The writings of K.V. Subbanna reveal the range, dimension and courage of an intellectual who never, ever, let the pressures of contemporary cultural politics affect his free and open enquiries into the nature of the culture of the land he was rooted in. K.V. Subbanna was an organic intellectual who drew his intellectual powers from a sense of community that was vibrant and alive and never from the context of a centralising nation-state and its dominant quality of homogenizing practically every aspect of social and cultural life. The spirit of decentralisation was what a community symbolised for Subbanna and all his writings – on literature, theatre, cinema, language – engender this vital principle of decentralization. For that matter even the smallest community was, for him, a complex, heterogeneous universe, quite autonomous at one level, yet, at another, an integral part of the entire globe… In other words, for Subbanna concern for the community also meant a deep commitment to the whole world for the two are part of, and grow from,
each other. It was this faith in the ‘local’ and the ‘global’ that helped Subbanna locate Ninasam in Heggodu while drawing from ideas, thinkers, artistes from all over the world…This book contains three sections comprising several essays and lectures by Subbanna written and delivered at various points of time; an interview that he conducted and two interviews others conducted with him; and tributes paid to him by two individuals who are important cultural spokespersons of our times and happened to know Subbanna quite intimately.

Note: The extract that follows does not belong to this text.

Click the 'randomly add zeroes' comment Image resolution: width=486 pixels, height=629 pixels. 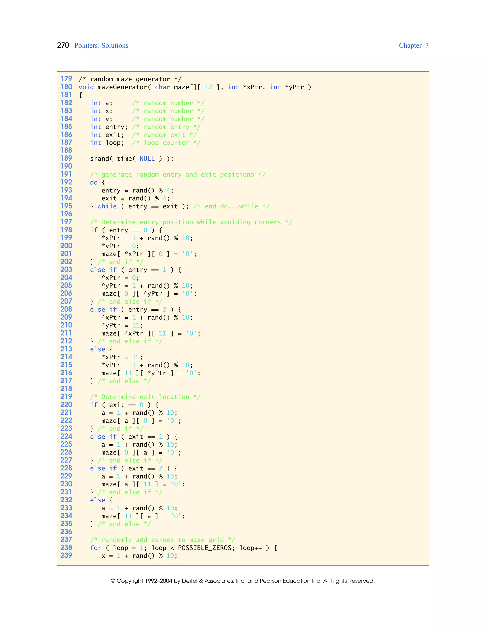(162, 540)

Subbanna’s village was at home in the world and home to the world. It was a companionship more than a jajmani relationship of artists, intellectuals, performers and their various audiences. Thus it was based on friendship and hospitality. Conceived as a Dharamshala for ideas, it was also part gurukul and this hybrid of Dharamshala / gurukul created the equivalence of an ashram. If friendship and hospitality created the equivalence of an ashram, then, play and ritual guaranteed performance. It was a village for performances and a discussion of its performative aspects created the contours of village life in the intellectual sense.
– Shiv Visvanathan
Subbanna… entered the quiet lives of a generation or two of a limited number of people in a micro pocket of South Karnataka – but entered it with such quality and bandwidth that he virtually effected a molecular transformation in the thought and imagination and refinement of this segment of people. Located in the rural hinterland, connected to the outside world through a narrow strip of a dilapidated road, happy in the rootedness of their agriculture and trade as well as the resonance of their own language, they emerged as world citizens. A Kurosawa or a Kumar Shahani, a Satyajit Ray or a Fellini, an Eisenstein, a Bergman or a Ghatak, a Brecht, a Dario
Fo or an Adya Rangacharya, a Shivram Karanth or a Devanur Mahadeva, an Ananthamurthy, a Marquez, a Kuvempu or a Bendre, Subbanna managed to convert them all into personal friends of the local community.